---------- Data shown ----------

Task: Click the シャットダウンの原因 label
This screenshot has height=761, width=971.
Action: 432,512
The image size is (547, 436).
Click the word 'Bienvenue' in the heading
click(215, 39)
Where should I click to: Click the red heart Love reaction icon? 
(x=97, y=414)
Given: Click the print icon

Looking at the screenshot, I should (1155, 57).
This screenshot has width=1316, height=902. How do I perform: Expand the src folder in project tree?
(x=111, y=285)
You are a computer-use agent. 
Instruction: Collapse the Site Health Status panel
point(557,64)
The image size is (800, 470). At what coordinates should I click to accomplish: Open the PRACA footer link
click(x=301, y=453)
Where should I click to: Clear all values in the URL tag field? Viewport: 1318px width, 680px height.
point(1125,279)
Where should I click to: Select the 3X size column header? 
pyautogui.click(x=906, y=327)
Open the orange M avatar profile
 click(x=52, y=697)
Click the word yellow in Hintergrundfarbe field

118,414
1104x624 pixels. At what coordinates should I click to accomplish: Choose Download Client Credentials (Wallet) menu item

----------

_Work item:_ Retype each line above exactly as written.

_Finished exercise:_
Task: Click the シャットダウンの原因 label
This screenshot has height=761, width=971.
Action: 432,512
The image size is (547, 436).
Click the word 'Bienvenue' in the heading
click(215, 39)
Where should I click to: Click the red heart Love reaction icon? 
(x=97, y=414)
Given: Click the print icon

Looking at the screenshot, I should (1155, 57).
This screenshot has width=1316, height=902. How do I perform: Expand the src folder in project tree?
(x=111, y=285)
You are a computer-use agent. 
Instruction: Collapse the Site Health Status panel
point(557,64)
The image size is (800, 470). At what coordinates should I click to accomplish: Open the PRACA footer link
click(x=301, y=453)
Where should I click to: Clear all values in the URL tag field? Viewport: 1318px width, 680px height.
point(1125,279)
Where should I click to: Select the 3X size column header? 
pyautogui.click(x=906, y=327)
Open the orange M avatar profile
 click(x=52, y=697)
Click the word yellow in Hintergrundfarbe field

118,414
1104x624 pixels. At what coordinates should I click to accomplish: Choose Download Client Credentials (Wallet) menu item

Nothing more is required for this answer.